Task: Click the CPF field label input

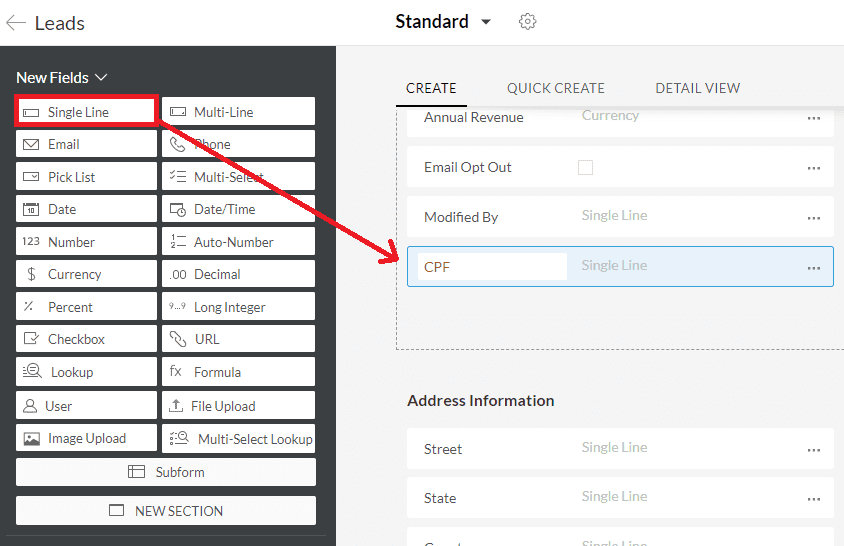Action: point(492,267)
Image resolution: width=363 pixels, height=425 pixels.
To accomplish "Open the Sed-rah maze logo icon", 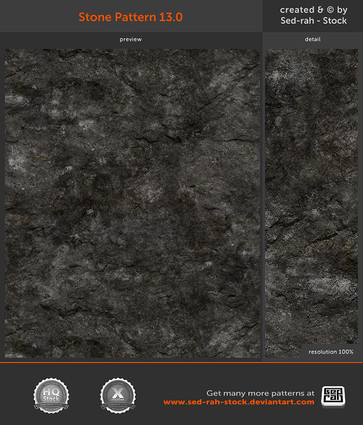I will pyautogui.click(x=333, y=397).
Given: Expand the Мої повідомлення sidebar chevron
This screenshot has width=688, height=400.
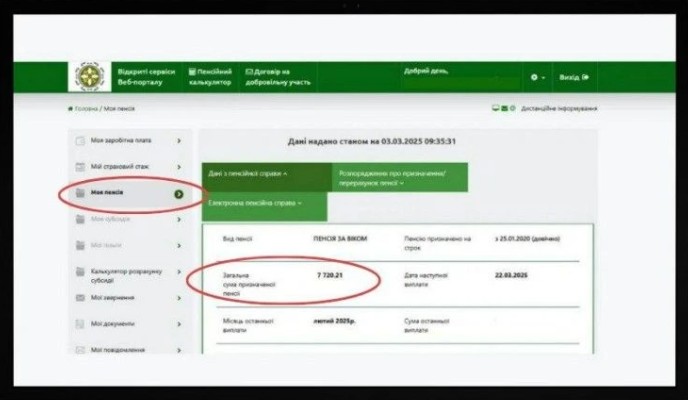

Exercise details —
Pull out each line of the listing that holds the string "width".

Your solution —
Image resolution: width=363 pixels, height=425 pixels.
This screenshot has width=688, height=400.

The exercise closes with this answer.